=== Task to complete ===
Could you update the rows below by swapping every "Instruction" for "Command" and leaving everything else as it is?

=== Data shown ===
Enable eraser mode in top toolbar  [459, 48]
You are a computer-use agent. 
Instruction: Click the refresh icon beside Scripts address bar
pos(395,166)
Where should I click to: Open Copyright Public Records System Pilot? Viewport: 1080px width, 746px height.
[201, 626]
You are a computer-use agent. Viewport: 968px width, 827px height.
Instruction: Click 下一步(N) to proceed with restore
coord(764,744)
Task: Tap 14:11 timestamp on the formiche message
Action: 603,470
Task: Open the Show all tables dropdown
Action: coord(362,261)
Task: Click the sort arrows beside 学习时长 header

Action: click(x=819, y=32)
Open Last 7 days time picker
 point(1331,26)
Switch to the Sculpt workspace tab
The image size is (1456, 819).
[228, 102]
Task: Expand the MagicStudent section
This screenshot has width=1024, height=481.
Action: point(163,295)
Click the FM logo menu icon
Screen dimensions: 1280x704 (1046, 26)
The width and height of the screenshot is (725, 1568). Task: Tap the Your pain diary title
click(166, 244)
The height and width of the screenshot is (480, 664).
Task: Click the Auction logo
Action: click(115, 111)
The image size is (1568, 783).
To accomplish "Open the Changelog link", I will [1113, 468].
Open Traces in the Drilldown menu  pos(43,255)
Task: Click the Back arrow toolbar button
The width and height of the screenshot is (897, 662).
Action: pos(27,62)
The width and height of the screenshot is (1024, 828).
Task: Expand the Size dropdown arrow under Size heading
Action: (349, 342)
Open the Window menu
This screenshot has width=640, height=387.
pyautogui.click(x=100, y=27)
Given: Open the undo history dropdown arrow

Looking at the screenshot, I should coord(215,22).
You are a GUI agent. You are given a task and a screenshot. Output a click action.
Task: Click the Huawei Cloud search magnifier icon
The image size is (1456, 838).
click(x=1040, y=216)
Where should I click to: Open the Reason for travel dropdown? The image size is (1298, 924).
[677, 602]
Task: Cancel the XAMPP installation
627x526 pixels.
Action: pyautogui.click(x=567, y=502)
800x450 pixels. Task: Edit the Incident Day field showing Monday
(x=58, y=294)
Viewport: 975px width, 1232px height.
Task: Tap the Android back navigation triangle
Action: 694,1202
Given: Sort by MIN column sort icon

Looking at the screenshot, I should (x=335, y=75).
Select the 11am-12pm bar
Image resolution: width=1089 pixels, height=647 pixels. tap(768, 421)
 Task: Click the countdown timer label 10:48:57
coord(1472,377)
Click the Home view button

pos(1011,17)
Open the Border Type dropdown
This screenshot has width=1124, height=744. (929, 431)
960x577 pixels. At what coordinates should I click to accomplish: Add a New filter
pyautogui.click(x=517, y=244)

=== Answer in full ===
Enable eraser mode in top toolbar  [459, 48]
You are a computer-use agent. 
Command: Click the refresh icon beside Scripts address bar
pos(395,166)
Where should I click to: Open Copyright Public Records System Pilot? Viewport: 1080px width, 746px height.
[201, 626]
You are a computer-use agent. Viewport: 968px width, 827px height.
Command: Click 下一步(N) to proceed with restore
coord(764,744)
Task: Tap 14:11 timestamp on the formiche message
Action: 603,470
Task: Open the Show all tables dropdown
Action: coord(362,261)
Task: Click the sort arrows beside 学习时长 header

Action: click(x=819, y=32)
Open Last 7 days time picker
 point(1331,26)
Switch to the Sculpt workspace tab
The image size is (1456, 819).
[228, 102]
Task: Expand the MagicStudent section
This screenshot has width=1024, height=481.
Action: point(163,295)
Click the FM logo menu icon
Screen dimensions: 1280x704 (1046, 26)
The width and height of the screenshot is (725, 1568). Task: Tap the Your pain diary title
click(166, 244)
The height and width of the screenshot is (480, 664).
Task: Click the Auction logo
Action: click(115, 111)
The image size is (1568, 783).
To accomplish "Open the Changelog link", I will [1113, 468].
Open Traces in the Drilldown menu  pos(43,255)
Task: Click the Back arrow toolbar button
The width and height of the screenshot is (897, 662).
Action: pos(27,62)
The width and height of the screenshot is (1024, 828).
Task: Expand the Size dropdown arrow under Size heading
Action: (349, 342)
Open the Window menu
This screenshot has width=640, height=387.
pyautogui.click(x=100, y=27)
Given: Open the undo history dropdown arrow

Looking at the screenshot, I should coord(215,22).
You are a GUI agent. You are given a task and a screenshot. Output a click action.
Task: Click the Huawei Cloud search magnifier icon
The image size is (1456, 838).
click(x=1040, y=216)
Where should I click to: Open the Reason for travel dropdown? The image size is (1298, 924).
[677, 602]
Task: Cancel the XAMPP installation
627x526 pixels.
Action: pyautogui.click(x=567, y=502)
800x450 pixels. Task: Edit the Incident Day field showing Monday
(x=58, y=294)
Viewport: 975px width, 1232px height.
Task: Tap the Android back navigation triangle
Action: 694,1202
Given: Sort by MIN column sort icon

Looking at the screenshot, I should (x=335, y=75).
Select the 11am-12pm bar
Image resolution: width=1089 pixels, height=647 pixels. tap(768, 421)
 Task: Click the countdown timer label 10:48:57
coord(1472,377)
Click the Home view button

pos(1011,17)
Open the Border Type dropdown
This screenshot has width=1124, height=744. (929, 431)
960x577 pixels. At what coordinates should I click to accomplish: Add a New filter
pyautogui.click(x=517, y=244)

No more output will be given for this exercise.